LOCKDOWN LEVEL 3  [Adjusted ver. 3] 

TOTAL DAYS 523 – 07 HOURS 35 MINUTES 

Vaccine rollout day 205
New cases  9203
New Deaths 418
Recovery Rate 91,8%

By the close of trade on Thursday 2nd September 2021, the South African rand weakened against the US dollar.

  • In the US, new claims for jobless benefits fell for the week ended 27 August, while layoffs dropped to the lowest levels in more than 24 years in August, indicating an improvement in the labour market despite a surge in the coronavirus infection.  A record share of U.S. small-business owners said they had vacant positions in August, and an unprecedented number boosted wages to lure workers, the National Federation of Independent Business said Thursday. Fifty percent of firms had job openings they could not fill last month, up 1 percentage point from July and the largest share in monthly data back to 1986, according to the NFIB data. A record 41% of small-business owners said they raised compensation. “Owners are raising compensation in an attempt to attract workers and these costs are being passed on to consumers through price hikes for goods and services
  • Investors will be watching Friday’s jobs report for the latest read on the health of the labor market as Federal Reserve officials debate winding down monetary support later this year. The U.S. probably added 725,000 jobs in August, a more moderate pace compared to each of the prior two months but stronger than gains seen early this year, according to the median forecast of economists surveyed by Bloomberg. A strong report would signal that businesses are having more success hiring after months of limited labor supply.  A record share of U.S. small-business owners said they had vacant positions in August, and an unprecedented number boosted wages to lure workers, the National Federation of Independent Business said Thursday. Fifty percent of firms had job openings they could not fill last month, up 1 percentage point from July and the largest share in monthly data back to 1986, according to the NFIB data. A record 41% of small-business owners said they raised compensation.
  • Nonfarm productivity increased less than expected in 2Q21. Unit labour grew more than expected in 2Q21. Unit labour costs have been inaccurate by the pandemic’s uneven impact on lower-wage industries.
  • New orders rose in July, led by rise in orders for primary metals and machinery, while business spending on equipment remained strong, indicating improvement in manufacturing.   A mild decline in the headline global PMI masks a more worrying downturn in manufacturing production revealed by the survey’s sub-indices. These sub-indices also add colour to what has caused the downturn in production growth and the consequences of the slowdown.
  • The yield on benchmark government bonds fell yesterday. The yield on 2026 bond fell to 7.28%. Further, the yield on 2023 bond increased to 4.87% while that for the longer-dated 2030 issue fell to 8.75%.

In early trade on Friday 3rd September 2021, the US dollar is trading lower against the South African rand at R14.4365, while the euro is trading lower at R17.1344.  The British pound has declined against the South African rand to trade at R19.9576.

By the close of trade on Thursday 2nd September 2021, the euro advanced against most of the major currencies.

  • Amsterdam reclaimed the top spot as Europe’s largest share-trading center in July and August, beating out main rival London once again.
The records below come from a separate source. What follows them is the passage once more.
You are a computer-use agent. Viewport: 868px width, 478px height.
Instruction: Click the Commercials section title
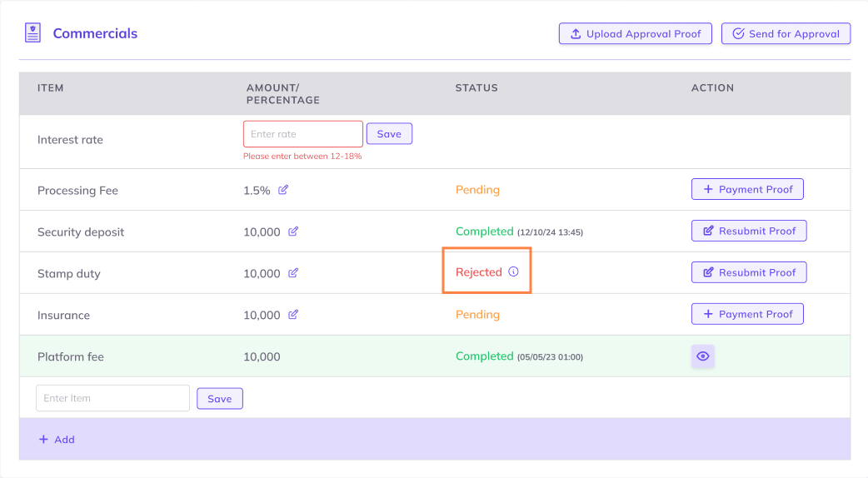pos(95,34)
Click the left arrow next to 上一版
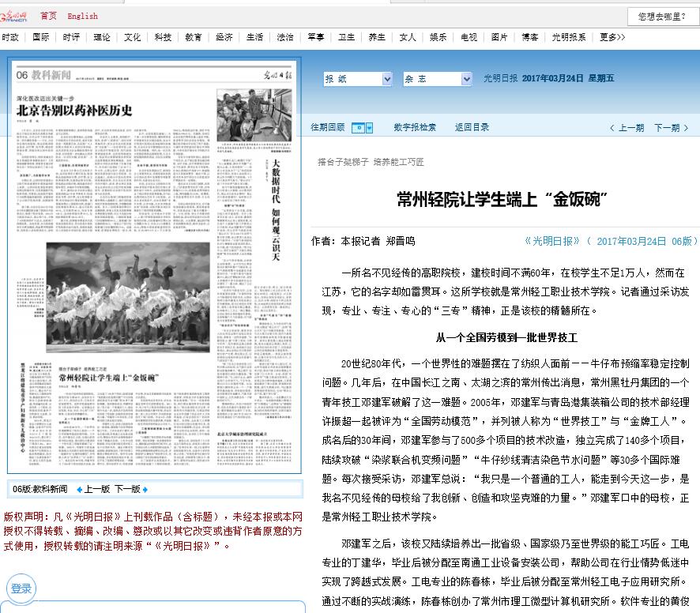The width and height of the screenshot is (700, 613). coord(79,489)
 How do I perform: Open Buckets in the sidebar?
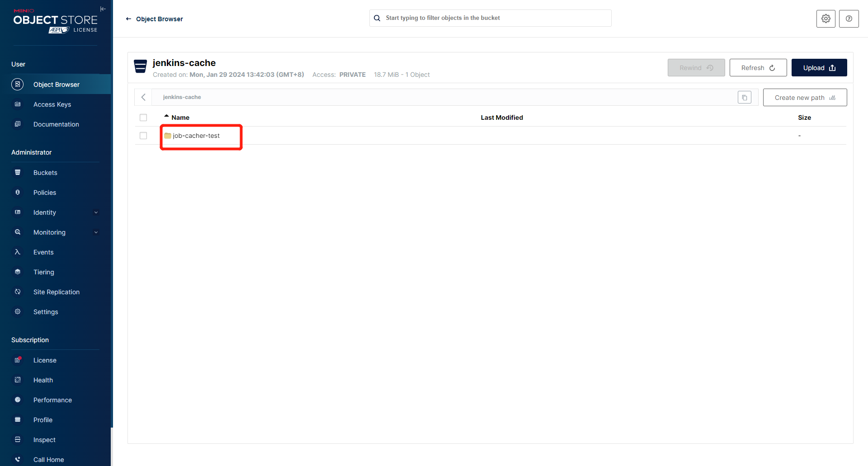45,173
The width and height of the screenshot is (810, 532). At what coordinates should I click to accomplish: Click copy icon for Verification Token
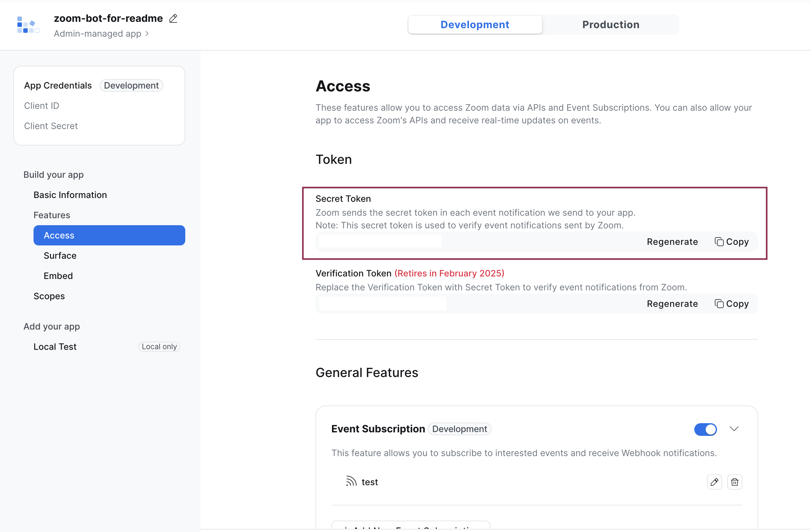[719, 304]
An average 8.23 billion euros ($9.75 billion) of shares a day were traded on various Dutch venues in August, compared with 7.63 billion euros for various London exchanges, according to data from Cboe Europe. London had moved back ahead of Amsterdam as Europe’s largest share-trading center in June for the first time this year after Brexit pushed much of the city’s volumes to the continent. However, its lead only lasted one month before Amsterdam returned to the top in July.
  • In the eurozone, Producer Price Index (PPI) advanced more than expected in July, with an increase prices of energy and intermediate goods.
  • Chinese services companies signalled a renewed fall in business activity during August, as rising COVID-19 case numbers at home and abroad impacted operations and demand. Notably, it was the first time that output and new work had fallen since April 2020. At the same time, companies reported a slight reduction in workforce numbers, which contributed to a sustained rise in outstanding business.
  • In New Zealand, many people’s internet is now connected again, after a widespread outage affecting a number of companies across the country, including Spark, Vodafone, Slingshot and Orcon. The website Down Detector is now reporting a sharp drop in outages, indicating services are back online for many people and businesses. A DDoS attack is where attackers try to disrupt the normal traffic to an internet service, server, or network. The aim is to hinder access, and stop people from getting to the services they need. The attacks work by flooding a website with fake requests, exceeding its capacity.
  • A joined-up approach between governments and central banks is essential for tackling many of the world’s problems. And yet dangers are evident that central banks’ massive purchases of government bonds will end up nationalising financial risks and increasing the gap between rich and poor. That is just one of the thorny dilemmas expounded by Gordon Brown, former British chancellor of the exchequer and prime minister, in an ambitious new book pleading for governments to ramp up global co-operation to build a post-pandemic world.

In early trade on Friday 3rd September, the euro has marginally advanced against the US dollar to trade at $1.196, while it has marginally gained against the British pound to trade at GBP0.8576.